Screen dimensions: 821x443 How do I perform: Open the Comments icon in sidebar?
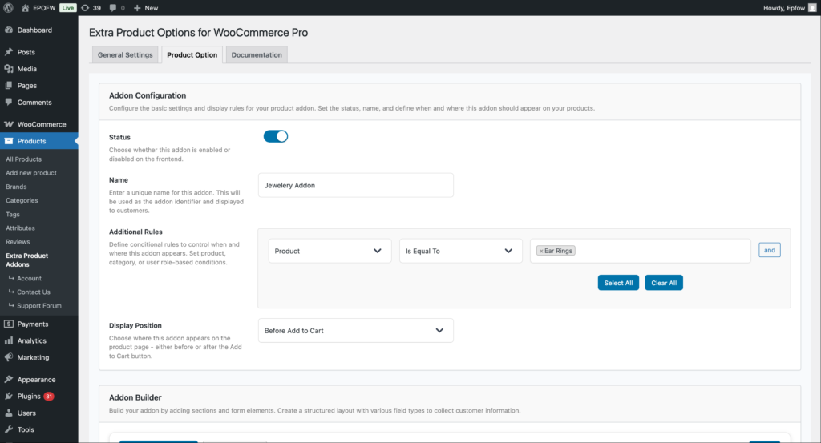coord(9,103)
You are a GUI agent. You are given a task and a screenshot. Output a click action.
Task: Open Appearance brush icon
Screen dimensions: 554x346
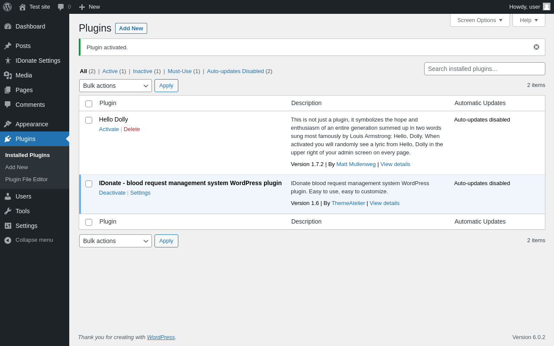(8, 124)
= = = = = = =
WHAT TO PRODUCE:
Give back the entries verbatim but drop every picture.

SOLVED PROBLEM:
Screen dimensions: 821x443 How do I perform: Open the Comments icon in sidebar?
coord(9,103)
You are a GUI agent. You are given a task and a screenshot. Output a click action.
Task: Open Appearance brush icon
Screen dimensions: 554x346
(8, 124)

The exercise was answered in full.